- Dakshin Rampur Location in West Bengal, India Dakshin Rampur Dakshin Rampur (India)
- Coordinates: 26°28′02″N 89°48′56″E﻿ / ﻿26.4672°N 89.8155°E
- Country: India
- State: West Bengal
- District: Coochbehar

Area
- • Total: 3.4884 km^{2} (1.3469 sq mi)

Population (2011)
- • Total: 6,932
- • Density: 1,987/km^{2} (5,147/sq mi)
- Time zone: UTC+5:30 (IST)
- PIN: 736207
- Telephone/STD code: 03661
- Vehicle registration: WB
- Lok Sabha constituency: Alipurduars
- Vidhan Sabha constituency: Kumargram
- Website: alipurduar.gov.in

= Dakshin Rampur =

Dakshin Rampur is a census town in the Kumargram CD block in the Alipurduar subdivision of the Alipurduar district in the state of West Bengal, India.

==Geography==

===Location===
Dakshin Rampur is located at .

===Area overview===
Alipurduar district is covered by two maps. It is an extensive area in the eastern end of the Dooars in West Bengal. It is undulating country, largely forested, with numerous rivers flowing down from the outer ranges of the Himalayas in Bhutan. It is a predominantly rural area with 79.38% of the population living in the rural areas. The district has 1 municipal town and 20 census towns and that means that 20.62% of the population lives in the urban areas. The scheduled castes and scheduled tribes, taken together, form more than half the population in all the six community development blocks in the district. There is a high concentration of tribal people (scheduled tribes) in the three northern blocks of the district.

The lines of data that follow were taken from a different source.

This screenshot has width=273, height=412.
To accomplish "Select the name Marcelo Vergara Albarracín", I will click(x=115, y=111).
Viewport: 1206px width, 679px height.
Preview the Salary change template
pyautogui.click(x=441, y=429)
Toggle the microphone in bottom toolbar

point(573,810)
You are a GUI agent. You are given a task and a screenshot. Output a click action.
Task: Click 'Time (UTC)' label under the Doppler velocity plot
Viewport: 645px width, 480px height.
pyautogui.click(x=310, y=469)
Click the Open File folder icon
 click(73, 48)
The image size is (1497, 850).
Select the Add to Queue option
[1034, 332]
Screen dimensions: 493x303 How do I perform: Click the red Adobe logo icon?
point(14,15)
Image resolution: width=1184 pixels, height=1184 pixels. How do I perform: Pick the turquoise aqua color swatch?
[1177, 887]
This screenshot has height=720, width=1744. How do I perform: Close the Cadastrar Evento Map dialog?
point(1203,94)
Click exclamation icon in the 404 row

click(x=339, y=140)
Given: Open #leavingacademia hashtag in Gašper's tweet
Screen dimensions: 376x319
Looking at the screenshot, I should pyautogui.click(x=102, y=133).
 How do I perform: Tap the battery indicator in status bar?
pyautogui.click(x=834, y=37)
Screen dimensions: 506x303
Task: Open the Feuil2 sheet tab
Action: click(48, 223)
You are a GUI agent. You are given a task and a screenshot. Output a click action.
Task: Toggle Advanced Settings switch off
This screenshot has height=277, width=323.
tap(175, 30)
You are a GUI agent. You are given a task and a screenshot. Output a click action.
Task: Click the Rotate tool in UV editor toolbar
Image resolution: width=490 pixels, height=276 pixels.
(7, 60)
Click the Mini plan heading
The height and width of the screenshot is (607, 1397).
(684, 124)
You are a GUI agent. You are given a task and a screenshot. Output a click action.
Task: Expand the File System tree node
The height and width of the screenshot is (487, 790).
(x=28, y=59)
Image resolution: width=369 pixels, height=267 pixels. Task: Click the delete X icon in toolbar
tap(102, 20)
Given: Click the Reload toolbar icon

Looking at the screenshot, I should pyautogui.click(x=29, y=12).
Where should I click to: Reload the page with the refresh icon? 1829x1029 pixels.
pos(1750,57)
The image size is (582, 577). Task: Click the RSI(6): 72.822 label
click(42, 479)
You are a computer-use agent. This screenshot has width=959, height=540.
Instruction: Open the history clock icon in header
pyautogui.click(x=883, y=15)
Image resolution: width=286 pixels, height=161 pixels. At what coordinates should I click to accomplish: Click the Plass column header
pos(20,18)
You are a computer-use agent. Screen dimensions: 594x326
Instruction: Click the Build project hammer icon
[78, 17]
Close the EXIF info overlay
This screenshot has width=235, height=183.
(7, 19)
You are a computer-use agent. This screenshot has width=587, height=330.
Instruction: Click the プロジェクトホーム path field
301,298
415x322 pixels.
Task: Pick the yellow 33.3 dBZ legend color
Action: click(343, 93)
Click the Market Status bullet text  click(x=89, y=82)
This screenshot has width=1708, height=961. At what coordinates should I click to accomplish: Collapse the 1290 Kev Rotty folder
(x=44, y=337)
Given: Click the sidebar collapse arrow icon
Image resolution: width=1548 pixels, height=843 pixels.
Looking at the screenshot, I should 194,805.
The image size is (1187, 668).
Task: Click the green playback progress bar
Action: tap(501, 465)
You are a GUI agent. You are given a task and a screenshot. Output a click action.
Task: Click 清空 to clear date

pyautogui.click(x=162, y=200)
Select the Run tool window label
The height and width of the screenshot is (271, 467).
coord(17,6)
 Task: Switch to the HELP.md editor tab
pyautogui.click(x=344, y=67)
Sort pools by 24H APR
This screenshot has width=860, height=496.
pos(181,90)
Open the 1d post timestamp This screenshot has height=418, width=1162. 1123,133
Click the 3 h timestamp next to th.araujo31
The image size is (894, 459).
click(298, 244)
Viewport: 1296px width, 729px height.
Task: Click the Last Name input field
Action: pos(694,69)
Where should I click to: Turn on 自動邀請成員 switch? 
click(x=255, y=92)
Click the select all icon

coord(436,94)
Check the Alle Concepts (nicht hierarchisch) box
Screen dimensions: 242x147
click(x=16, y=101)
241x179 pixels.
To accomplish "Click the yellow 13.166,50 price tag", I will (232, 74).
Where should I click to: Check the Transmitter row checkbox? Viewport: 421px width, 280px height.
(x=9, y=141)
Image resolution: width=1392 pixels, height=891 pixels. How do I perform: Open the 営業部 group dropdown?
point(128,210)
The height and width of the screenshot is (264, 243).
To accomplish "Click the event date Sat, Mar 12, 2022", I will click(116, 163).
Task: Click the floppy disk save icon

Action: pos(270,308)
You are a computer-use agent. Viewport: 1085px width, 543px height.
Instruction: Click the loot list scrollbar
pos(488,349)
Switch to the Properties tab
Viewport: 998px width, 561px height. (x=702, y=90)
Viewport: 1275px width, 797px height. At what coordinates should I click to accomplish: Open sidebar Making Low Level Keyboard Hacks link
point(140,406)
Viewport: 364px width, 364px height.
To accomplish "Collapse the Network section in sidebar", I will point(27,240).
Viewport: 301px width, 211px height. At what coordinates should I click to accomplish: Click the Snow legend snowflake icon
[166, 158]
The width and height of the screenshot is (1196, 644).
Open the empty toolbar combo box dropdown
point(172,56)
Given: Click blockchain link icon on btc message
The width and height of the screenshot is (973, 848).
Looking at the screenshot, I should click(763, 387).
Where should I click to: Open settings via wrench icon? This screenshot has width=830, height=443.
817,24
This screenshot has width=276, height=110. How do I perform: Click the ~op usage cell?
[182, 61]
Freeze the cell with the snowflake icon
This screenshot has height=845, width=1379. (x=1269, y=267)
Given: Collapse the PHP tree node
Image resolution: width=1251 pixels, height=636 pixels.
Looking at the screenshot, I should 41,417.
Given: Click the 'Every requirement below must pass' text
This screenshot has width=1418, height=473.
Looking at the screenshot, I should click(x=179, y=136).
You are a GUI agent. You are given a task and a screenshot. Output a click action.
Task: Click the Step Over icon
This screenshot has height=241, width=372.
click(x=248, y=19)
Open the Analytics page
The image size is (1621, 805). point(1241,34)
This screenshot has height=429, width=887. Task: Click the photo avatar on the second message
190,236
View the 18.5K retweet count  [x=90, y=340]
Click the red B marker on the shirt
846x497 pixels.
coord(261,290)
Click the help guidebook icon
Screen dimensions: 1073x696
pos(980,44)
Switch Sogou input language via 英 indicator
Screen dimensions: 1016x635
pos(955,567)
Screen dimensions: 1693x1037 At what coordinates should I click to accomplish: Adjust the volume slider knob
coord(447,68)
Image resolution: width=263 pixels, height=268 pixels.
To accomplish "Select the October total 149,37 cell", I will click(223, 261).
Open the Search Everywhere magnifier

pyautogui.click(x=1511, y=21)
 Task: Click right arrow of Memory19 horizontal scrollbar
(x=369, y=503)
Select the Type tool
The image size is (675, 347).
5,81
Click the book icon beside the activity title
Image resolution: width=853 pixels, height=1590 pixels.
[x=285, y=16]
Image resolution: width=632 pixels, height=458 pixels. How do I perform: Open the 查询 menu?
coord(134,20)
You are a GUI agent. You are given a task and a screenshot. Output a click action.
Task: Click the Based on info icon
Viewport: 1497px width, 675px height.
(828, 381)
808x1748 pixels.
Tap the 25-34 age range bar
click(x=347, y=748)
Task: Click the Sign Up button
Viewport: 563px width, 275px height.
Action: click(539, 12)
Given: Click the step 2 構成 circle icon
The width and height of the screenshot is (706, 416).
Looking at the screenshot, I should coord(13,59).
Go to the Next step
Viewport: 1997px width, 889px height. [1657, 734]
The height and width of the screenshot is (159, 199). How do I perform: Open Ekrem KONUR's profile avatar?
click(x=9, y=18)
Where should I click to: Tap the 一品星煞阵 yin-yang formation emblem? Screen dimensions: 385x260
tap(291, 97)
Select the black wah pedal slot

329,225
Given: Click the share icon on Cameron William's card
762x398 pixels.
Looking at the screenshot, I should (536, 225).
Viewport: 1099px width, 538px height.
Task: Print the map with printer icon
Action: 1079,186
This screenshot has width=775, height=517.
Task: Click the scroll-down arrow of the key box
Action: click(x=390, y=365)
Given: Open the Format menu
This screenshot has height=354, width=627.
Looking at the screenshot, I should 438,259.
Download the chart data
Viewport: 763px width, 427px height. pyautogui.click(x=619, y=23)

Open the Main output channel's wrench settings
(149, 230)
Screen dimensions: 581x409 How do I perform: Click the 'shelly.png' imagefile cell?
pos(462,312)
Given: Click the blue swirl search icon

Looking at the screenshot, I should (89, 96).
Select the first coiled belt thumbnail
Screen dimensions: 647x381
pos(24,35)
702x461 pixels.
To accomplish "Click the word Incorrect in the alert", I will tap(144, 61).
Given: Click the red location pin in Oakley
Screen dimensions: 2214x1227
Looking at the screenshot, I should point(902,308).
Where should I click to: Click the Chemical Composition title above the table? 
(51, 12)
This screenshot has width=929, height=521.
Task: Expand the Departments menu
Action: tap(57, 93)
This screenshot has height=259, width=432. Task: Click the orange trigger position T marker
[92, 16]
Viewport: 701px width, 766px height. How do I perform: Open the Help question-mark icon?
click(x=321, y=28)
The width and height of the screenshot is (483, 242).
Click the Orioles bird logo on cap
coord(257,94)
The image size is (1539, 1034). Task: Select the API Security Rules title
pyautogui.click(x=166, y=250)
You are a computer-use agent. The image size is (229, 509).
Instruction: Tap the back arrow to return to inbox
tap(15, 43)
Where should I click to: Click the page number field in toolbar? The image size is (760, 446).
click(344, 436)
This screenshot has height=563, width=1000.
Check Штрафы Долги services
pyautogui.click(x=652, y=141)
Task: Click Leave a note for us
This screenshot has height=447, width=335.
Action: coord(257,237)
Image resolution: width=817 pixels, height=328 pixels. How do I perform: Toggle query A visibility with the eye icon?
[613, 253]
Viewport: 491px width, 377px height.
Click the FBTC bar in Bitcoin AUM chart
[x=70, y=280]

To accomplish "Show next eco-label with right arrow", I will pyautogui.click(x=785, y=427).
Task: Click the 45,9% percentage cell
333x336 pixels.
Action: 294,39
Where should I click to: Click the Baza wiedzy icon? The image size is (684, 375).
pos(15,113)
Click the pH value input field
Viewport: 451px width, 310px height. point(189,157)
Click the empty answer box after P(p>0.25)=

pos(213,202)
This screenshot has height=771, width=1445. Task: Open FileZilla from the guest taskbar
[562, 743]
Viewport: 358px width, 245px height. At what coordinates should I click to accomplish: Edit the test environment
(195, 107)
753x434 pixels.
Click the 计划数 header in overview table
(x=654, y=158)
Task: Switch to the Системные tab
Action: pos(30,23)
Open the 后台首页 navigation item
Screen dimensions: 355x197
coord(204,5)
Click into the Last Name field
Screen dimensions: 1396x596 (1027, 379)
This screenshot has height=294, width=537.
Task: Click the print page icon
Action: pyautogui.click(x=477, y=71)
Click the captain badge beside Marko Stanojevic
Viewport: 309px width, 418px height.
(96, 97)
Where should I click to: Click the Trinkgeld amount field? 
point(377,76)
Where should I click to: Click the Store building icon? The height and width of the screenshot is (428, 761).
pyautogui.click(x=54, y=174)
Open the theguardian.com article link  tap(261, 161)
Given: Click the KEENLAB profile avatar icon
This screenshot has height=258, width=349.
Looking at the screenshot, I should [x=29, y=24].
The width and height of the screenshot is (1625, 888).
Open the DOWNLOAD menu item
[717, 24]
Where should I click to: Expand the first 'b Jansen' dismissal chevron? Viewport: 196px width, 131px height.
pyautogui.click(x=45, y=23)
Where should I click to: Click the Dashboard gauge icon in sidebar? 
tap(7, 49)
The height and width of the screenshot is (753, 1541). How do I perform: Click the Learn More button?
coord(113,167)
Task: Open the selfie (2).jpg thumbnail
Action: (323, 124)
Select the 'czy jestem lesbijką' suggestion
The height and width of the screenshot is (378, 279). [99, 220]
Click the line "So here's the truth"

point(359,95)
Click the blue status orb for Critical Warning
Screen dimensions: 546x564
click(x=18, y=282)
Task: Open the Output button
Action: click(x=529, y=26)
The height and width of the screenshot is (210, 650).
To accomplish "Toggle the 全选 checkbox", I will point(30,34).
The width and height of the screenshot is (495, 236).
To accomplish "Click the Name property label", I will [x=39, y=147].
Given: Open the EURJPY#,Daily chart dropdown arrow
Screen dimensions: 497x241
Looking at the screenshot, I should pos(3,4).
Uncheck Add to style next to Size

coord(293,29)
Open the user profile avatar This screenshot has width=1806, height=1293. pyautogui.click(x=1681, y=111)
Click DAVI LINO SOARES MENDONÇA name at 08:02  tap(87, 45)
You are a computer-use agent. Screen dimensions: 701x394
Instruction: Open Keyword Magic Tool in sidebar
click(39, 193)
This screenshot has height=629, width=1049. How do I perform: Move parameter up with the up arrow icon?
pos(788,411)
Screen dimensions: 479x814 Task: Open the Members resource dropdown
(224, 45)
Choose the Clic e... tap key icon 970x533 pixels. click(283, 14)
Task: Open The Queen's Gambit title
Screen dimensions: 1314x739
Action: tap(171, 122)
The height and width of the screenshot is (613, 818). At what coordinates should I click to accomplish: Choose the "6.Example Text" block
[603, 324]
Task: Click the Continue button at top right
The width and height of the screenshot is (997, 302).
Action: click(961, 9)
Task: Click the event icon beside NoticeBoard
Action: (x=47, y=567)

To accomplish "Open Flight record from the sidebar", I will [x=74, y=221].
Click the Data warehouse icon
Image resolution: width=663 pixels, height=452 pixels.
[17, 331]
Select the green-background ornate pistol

Note: The map alongside presents some of the notable locations in the subdivision. All places marked in the map are linked in the larger full screen map.

==Demographics==
As per the 2011 Census of India, Dakshin Rampur had a total population of 6,932. There were 3,298 (52%) males and 3,094 (48%) females. There were 627 persons in the age range of 0 to 6 years. The total number of literate people in Dakshin Rampur was 5,124 (88.88% of the population over 6 years).

==Infrastructure==
According to the District Census Handbook 2011, Jalpaiguri, Dakhin Rampur covered an area of 3.4884 km^{2}. Among the civic amenities, the protected water supply involved overhead tank, tap water from treated source and uncovered well. It had 948 domestic electric connections. Among the medical facilities the nearest maternity/ child welfare centre was 10 km away, the nearest hospital 35 km away. Among the educational facilities it had 3 primary schools, 1 middle school, 1 secondary school,1 senior secondary school, the nearest general degree college at Uttar Kamakhyaguri 8 km away.

==Education==
Saheed Kshudiram College was established at Kamakhyaguri in 1996. Affiliated with the University of North Bengal, it offers courses in arts and science.

==Healthcare==
Kamakhyaguri Rural Hospital, with 30 beds at Kamakhyaguri, is the major government medical facility in the Kumargram CD block.